_WHAT THE TASK ASKS_: Count the lines below that contain the word "will" and give only that number.

SUPPLIED ENTRIES below:

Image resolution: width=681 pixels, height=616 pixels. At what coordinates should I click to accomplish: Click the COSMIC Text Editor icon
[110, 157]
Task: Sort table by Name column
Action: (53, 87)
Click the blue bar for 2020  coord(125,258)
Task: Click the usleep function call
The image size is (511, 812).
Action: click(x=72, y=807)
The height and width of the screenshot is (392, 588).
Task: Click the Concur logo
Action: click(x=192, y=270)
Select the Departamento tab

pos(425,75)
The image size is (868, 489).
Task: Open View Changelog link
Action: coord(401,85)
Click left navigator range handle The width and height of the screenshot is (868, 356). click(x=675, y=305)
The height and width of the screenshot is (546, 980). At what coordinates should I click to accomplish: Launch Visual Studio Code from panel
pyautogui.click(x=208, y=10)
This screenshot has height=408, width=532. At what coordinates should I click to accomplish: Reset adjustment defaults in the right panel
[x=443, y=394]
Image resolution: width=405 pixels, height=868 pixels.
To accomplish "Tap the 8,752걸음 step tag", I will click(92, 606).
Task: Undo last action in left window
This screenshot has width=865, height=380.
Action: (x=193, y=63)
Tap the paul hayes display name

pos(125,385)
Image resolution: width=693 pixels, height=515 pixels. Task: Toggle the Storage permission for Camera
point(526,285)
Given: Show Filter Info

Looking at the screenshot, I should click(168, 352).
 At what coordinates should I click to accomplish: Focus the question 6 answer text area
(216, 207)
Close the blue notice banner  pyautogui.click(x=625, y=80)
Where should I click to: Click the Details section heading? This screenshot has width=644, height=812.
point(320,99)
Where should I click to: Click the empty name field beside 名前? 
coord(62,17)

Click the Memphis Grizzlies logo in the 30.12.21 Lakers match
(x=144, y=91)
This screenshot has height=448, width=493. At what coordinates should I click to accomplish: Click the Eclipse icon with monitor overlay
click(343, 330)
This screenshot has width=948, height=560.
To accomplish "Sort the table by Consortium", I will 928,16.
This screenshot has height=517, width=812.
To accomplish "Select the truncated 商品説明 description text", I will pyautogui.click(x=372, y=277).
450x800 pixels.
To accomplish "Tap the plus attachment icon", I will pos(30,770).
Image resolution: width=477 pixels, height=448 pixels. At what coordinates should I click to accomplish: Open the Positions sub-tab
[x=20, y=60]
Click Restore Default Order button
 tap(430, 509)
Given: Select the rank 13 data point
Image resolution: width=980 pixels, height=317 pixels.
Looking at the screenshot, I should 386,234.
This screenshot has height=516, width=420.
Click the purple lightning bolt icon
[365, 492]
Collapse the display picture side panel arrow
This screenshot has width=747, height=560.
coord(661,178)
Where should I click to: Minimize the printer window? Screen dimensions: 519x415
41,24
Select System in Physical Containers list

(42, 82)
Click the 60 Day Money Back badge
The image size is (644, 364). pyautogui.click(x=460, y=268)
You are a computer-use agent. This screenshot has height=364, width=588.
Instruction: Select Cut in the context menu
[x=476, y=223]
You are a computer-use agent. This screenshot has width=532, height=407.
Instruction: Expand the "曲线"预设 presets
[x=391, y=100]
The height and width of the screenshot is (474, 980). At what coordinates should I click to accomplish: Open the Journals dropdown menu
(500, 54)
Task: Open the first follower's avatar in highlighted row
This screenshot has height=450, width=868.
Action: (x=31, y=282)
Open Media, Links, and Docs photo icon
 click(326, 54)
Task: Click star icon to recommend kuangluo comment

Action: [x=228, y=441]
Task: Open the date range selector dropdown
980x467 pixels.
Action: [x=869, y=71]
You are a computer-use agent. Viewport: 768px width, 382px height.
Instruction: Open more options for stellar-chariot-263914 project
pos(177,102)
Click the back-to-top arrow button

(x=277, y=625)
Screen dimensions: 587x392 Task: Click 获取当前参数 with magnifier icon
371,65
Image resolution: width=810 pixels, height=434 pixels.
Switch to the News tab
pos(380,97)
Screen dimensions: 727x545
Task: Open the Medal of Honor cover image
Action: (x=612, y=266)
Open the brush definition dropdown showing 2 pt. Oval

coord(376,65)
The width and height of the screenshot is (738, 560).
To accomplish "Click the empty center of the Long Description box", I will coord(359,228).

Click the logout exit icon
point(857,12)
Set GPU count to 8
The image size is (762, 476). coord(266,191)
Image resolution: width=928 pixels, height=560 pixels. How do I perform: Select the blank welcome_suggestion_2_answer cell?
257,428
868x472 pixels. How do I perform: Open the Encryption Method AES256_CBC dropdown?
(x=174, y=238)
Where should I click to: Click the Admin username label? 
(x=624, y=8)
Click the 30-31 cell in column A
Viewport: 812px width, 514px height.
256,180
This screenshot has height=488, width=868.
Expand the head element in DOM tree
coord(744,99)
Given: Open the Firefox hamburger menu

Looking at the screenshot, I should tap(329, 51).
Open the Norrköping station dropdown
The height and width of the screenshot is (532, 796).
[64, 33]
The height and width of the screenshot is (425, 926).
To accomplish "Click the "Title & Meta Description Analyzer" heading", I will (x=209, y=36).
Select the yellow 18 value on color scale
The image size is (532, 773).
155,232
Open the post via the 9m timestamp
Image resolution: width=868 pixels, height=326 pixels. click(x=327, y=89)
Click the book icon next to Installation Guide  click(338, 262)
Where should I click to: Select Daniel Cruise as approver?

End of SUPPLIED ENTRIES.

_THE ANSWER_: 6